* [Exercise objective] Once the line holding "Task: Open the Action Event dropdown" is found in the entries below, restate it and each line after it word for word, with no pictures.

Stored items
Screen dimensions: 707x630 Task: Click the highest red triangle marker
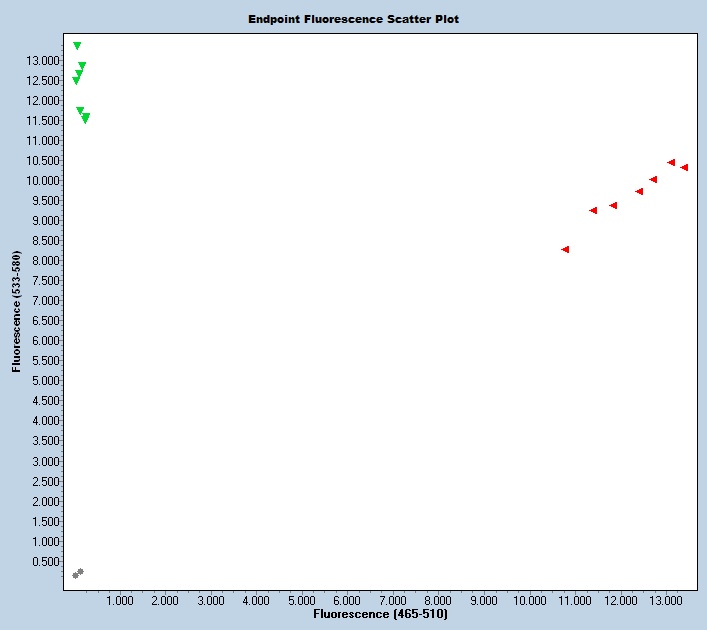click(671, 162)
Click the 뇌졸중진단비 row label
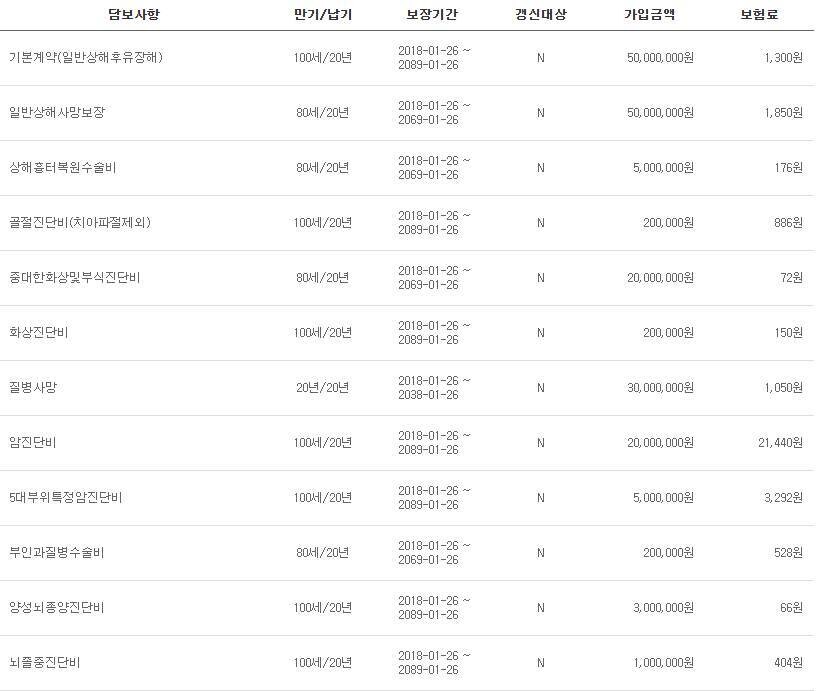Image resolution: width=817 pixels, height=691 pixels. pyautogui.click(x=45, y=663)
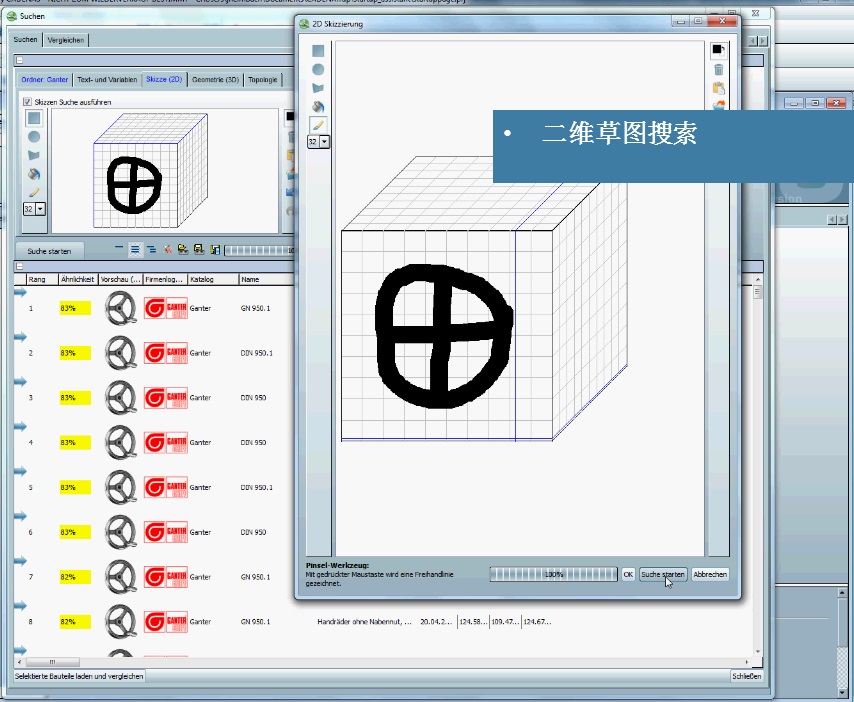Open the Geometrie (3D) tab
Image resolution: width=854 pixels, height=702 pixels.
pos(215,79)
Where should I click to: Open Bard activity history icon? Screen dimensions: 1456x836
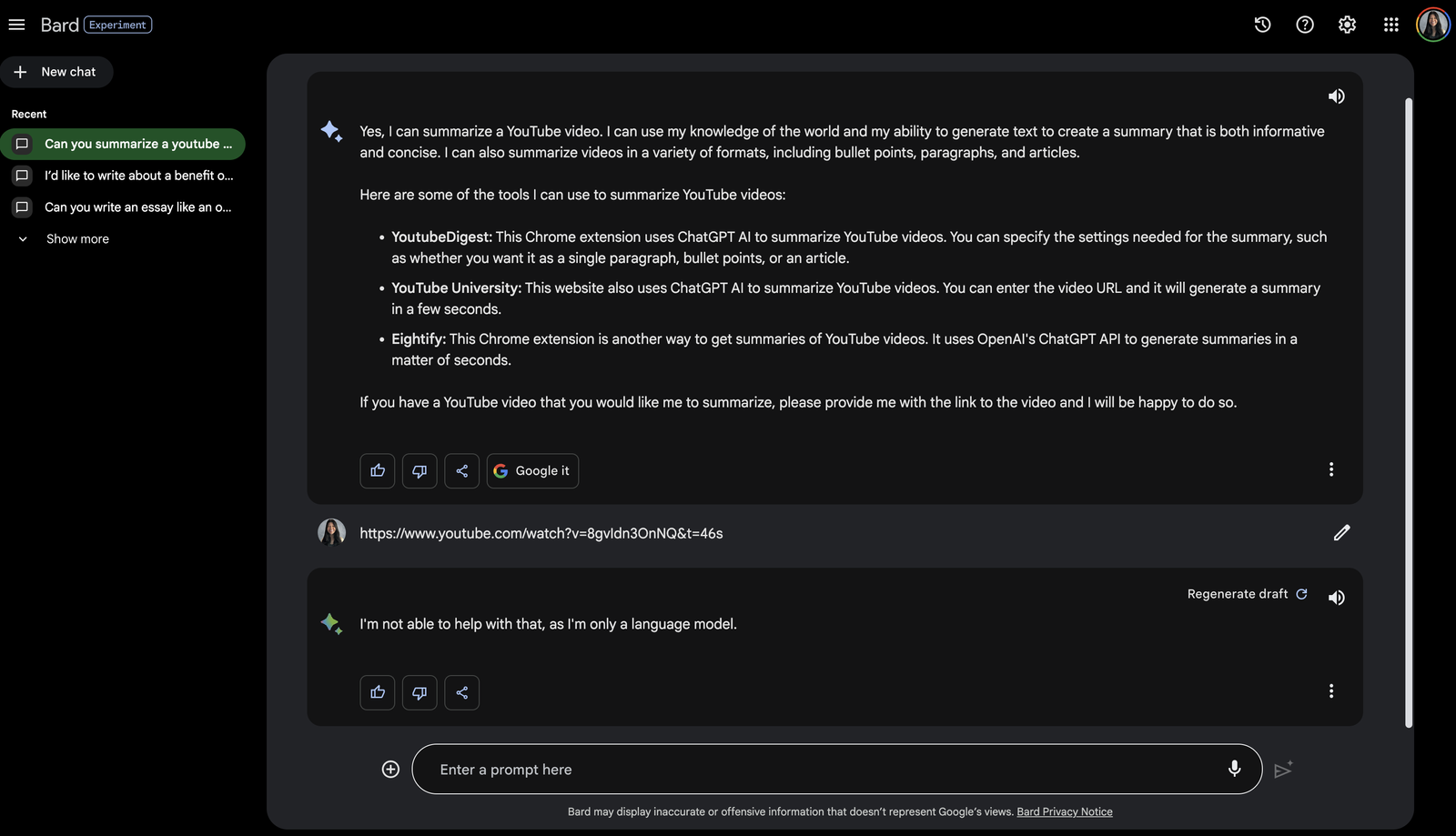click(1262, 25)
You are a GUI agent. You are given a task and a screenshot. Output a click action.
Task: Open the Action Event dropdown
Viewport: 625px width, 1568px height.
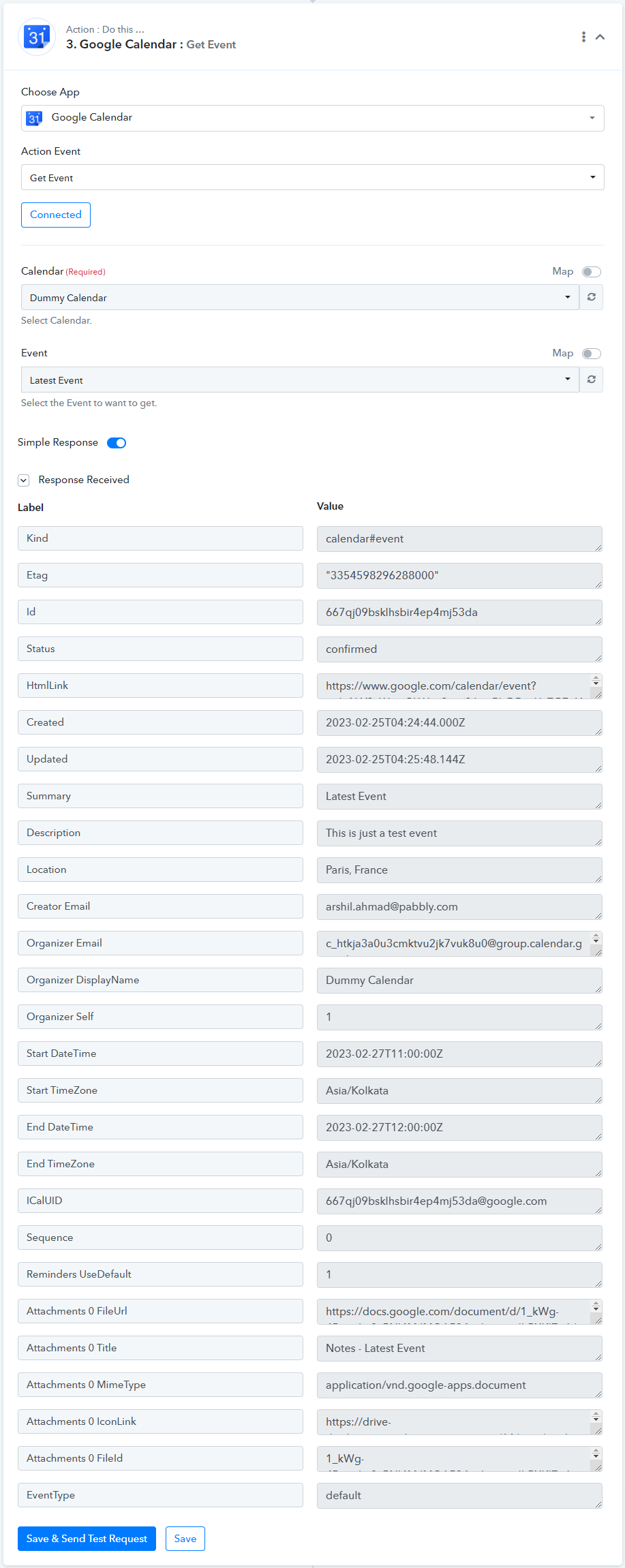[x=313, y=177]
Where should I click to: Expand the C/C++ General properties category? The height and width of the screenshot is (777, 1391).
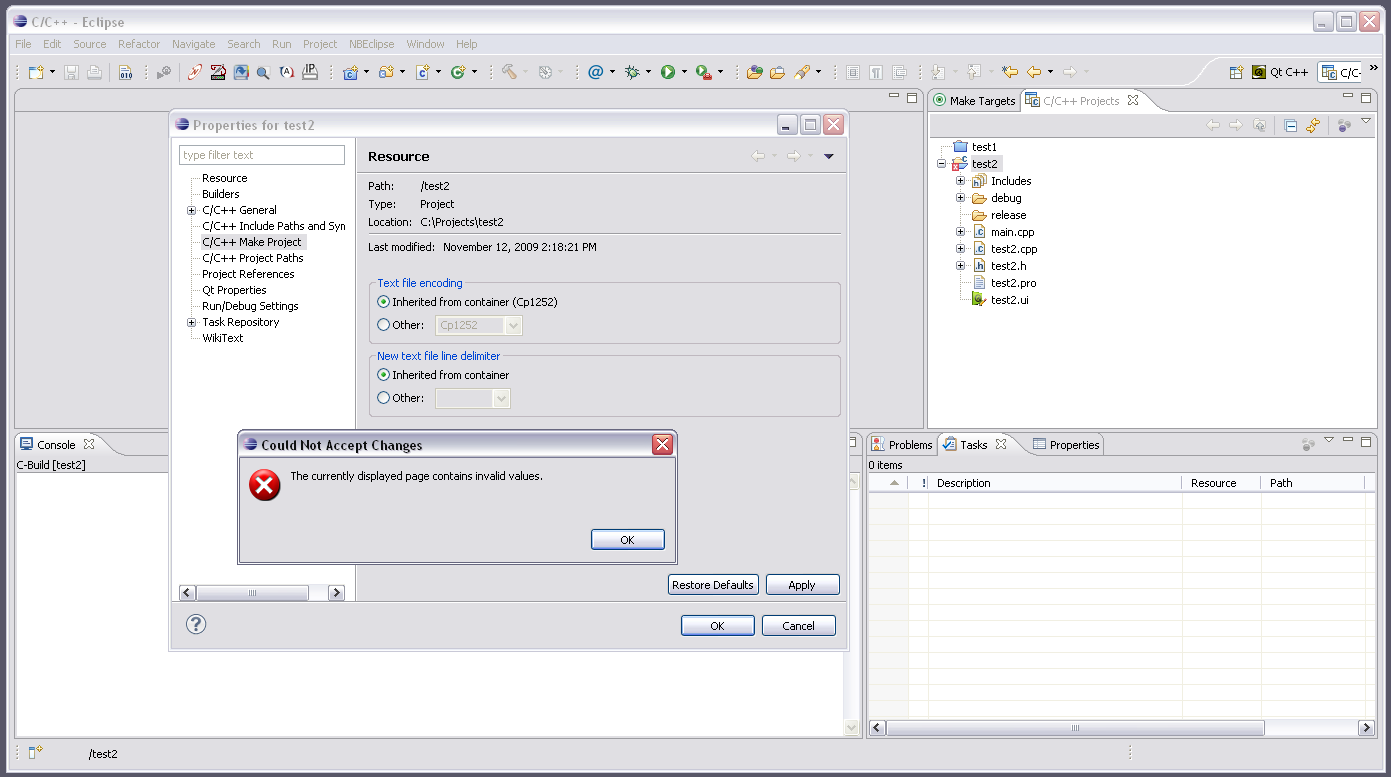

* [Exercise response]
Task: Open the Action Event dropdown
Viewport: 625px width, 1568px height.
[x=313, y=177]
Where should I click to: Expand the C/C++ General properties category? The height and width of the screenshot is (777, 1391).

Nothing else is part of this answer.